Como veis se trata del ciego de Betsaida a quien Jesús curó en dos etapas. En la primera tocó sus ojos, pero su enfoque no era correcto. En la segunda vez su enfoque se corrigió correctamente. Es curioso apreciar que en la primera vez no enfocaba bien los objetos, su visión no era nítida, sino algo borrosa, creyendo ver como árboles andantes. Pero en el segundo toque de Jesús vio que eran hombres y no árboles.

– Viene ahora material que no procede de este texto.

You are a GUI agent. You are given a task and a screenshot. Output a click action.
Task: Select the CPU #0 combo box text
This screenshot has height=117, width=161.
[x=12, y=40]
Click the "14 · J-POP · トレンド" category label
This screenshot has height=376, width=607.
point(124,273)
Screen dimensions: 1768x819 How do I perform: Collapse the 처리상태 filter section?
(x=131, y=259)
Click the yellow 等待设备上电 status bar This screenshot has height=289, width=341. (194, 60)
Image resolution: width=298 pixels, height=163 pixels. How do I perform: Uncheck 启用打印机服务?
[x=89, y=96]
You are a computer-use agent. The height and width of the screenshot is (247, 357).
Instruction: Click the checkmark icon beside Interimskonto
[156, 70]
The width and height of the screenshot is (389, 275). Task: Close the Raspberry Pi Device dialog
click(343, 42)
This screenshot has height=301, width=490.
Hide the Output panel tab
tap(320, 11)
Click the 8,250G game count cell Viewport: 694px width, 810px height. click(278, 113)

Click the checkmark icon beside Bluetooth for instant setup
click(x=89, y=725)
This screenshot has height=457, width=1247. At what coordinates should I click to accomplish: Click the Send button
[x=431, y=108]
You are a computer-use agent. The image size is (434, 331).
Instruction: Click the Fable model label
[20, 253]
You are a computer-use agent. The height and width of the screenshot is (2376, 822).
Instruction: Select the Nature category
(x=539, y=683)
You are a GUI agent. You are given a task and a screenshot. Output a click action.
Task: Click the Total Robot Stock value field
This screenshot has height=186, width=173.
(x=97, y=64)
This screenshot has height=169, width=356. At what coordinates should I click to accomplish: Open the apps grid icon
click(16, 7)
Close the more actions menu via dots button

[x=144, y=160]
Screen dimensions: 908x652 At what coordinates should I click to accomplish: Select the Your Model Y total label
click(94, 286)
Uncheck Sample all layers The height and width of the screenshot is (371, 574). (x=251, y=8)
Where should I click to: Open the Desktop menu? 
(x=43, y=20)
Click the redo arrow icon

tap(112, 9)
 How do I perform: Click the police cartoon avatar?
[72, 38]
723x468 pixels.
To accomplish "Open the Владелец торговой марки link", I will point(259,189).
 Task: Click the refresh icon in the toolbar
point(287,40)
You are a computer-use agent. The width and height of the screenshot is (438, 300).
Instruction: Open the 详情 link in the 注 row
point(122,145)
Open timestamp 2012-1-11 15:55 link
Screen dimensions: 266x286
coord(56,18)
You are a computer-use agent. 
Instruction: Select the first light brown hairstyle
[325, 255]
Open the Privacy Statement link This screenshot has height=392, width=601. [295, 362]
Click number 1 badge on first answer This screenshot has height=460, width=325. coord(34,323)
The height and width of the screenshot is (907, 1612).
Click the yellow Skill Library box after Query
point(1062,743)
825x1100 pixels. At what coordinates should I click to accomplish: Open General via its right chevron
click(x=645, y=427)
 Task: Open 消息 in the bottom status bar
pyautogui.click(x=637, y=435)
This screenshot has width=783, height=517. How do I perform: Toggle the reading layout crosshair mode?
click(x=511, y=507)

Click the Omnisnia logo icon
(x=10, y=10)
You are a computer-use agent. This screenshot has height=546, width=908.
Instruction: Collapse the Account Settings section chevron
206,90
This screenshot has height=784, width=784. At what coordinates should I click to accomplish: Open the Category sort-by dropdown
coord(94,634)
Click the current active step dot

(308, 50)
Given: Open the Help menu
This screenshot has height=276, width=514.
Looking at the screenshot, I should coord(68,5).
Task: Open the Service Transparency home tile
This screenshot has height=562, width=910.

Una lección importante que podemos extraer de este milagro es que, en cada momento nos vemos con la necesidad de enfocar algo: en nuestras conversaciones, en nuestras ideas, en nuestras valoraciones y juicios, tenemos que hacer apreciaciones de las personas. Y si enfocamos mal corremos el riesgo de desfigurar borrosamente al otro: hermano y prójimo.

Especialmente cuando emitimos descripciones y juicios a otro en su vida y sus actos, cuidemos de hacer un enfoque correcto y preciso. No lo veamos como “árboles que caminan”, porque podemos hacer mucho daño a las personas.

La verdad mal enfocada puede ser peor que la mentira. Lo que pudiera ser una imagen justa y hermosa e inspiradora de alguien, puede transformarse en juicio fuera de lugar, en algo distorsionado y hasta monstruoso.

Usemos las lentes de la buena voluntad, del amor…para ver a los demás. Debemos limpiar las lentes de nuestro corazón para enfocar correctamente.

Con el primer toque el ciego veía defectuosamente ¿necesitaba un nuevo toque del Señor para ver con claridad? Tal vez, lo necesitemos nosotros también. No siempre percibimos la verdad de las cosas con claridad desde el principio, o con sólo una primera mirada, en ocasiones es gradual y requiere de una segunda visión para enfocar mejor.